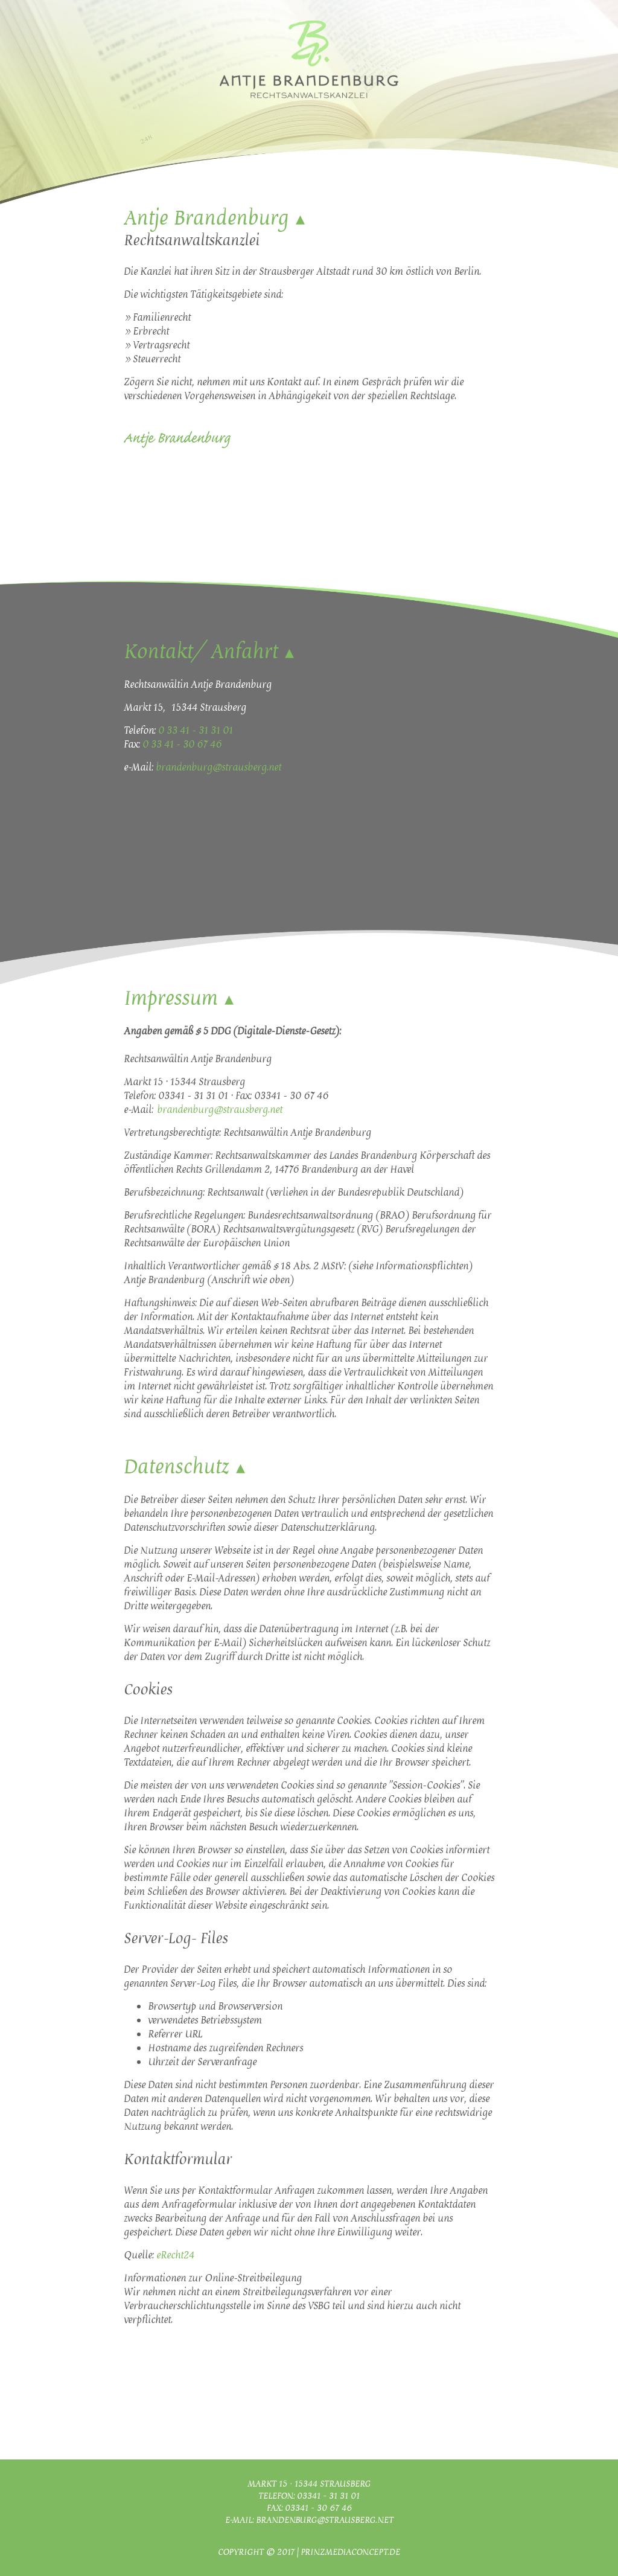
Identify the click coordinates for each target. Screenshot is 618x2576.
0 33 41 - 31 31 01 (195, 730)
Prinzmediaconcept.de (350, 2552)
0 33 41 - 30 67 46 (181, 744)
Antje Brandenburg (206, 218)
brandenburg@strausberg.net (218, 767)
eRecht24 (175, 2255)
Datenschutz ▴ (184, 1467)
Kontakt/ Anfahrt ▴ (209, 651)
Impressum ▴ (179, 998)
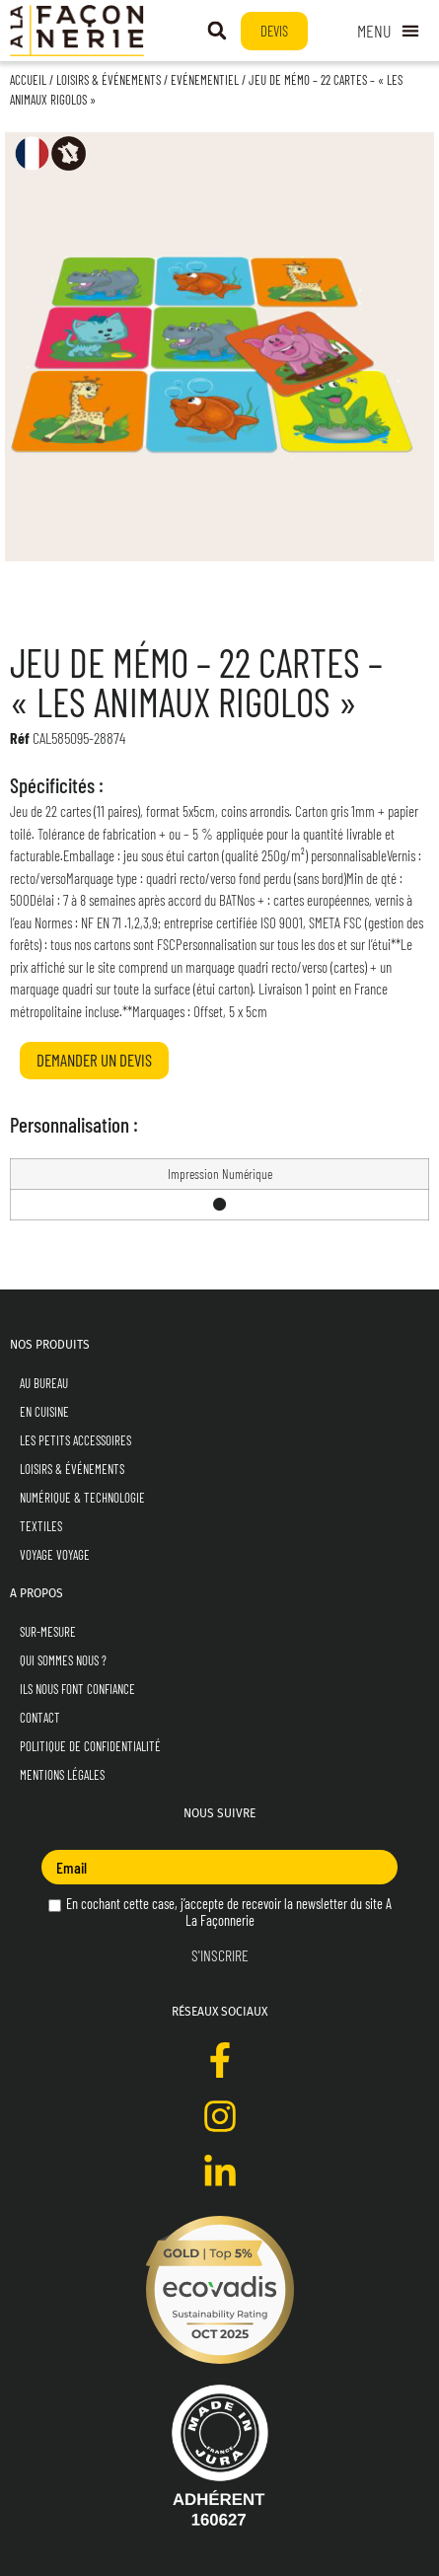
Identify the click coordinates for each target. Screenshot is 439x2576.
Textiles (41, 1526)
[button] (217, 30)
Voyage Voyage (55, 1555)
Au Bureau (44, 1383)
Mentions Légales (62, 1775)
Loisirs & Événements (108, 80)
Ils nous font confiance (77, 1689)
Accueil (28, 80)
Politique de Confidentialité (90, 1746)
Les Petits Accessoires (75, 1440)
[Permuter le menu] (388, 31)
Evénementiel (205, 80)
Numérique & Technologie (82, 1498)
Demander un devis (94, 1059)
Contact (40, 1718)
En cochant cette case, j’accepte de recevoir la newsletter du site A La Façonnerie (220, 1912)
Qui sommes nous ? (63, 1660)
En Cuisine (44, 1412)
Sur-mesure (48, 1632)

§ **Exercise instructions**:
Write out every line of the records above word for word, leaving out the pictures.

§ **Full answer**:
Identify the click coordinates for each target. Screenshot is 618x2576.
0 33 41 - 31 31 01 (195, 730)
Prinzmediaconcept.de (350, 2552)
0 33 41 - 30 67 46 (181, 744)
Antje Brandenburg (206, 218)
brandenburg@strausberg.net (218, 767)
eRecht24 (175, 2255)
Datenschutz ▴ (184, 1467)
Kontakt/ Anfahrt ▴ (209, 651)
Impressum ▴ (179, 998)
Identify the click coordinates for each target. Screenshot is 439x2576.
Textiles (41, 1526)
[button] (217, 30)
Voyage Voyage (55, 1555)
Au Bureau (44, 1383)
Mentions Légales (62, 1775)
Loisirs & Événements (108, 80)
Ils nous font confiance (77, 1689)
Accueil (28, 80)
Politique de Confidentialité (90, 1746)
Les Petits Accessoires (75, 1440)
[Permuter le menu] (388, 31)
Evénementiel (205, 80)
Numérique & Technologie (82, 1498)
Demander un devis (94, 1059)
Contact (40, 1718)
En cochant cette case, j’accepte de recevoir la newsletter du site A La Façonnerie (220, 1912)
Qui sommes nous ? (63, 1660)
En Cuisine (44, 1412)
Sur-mesure (48, 1632)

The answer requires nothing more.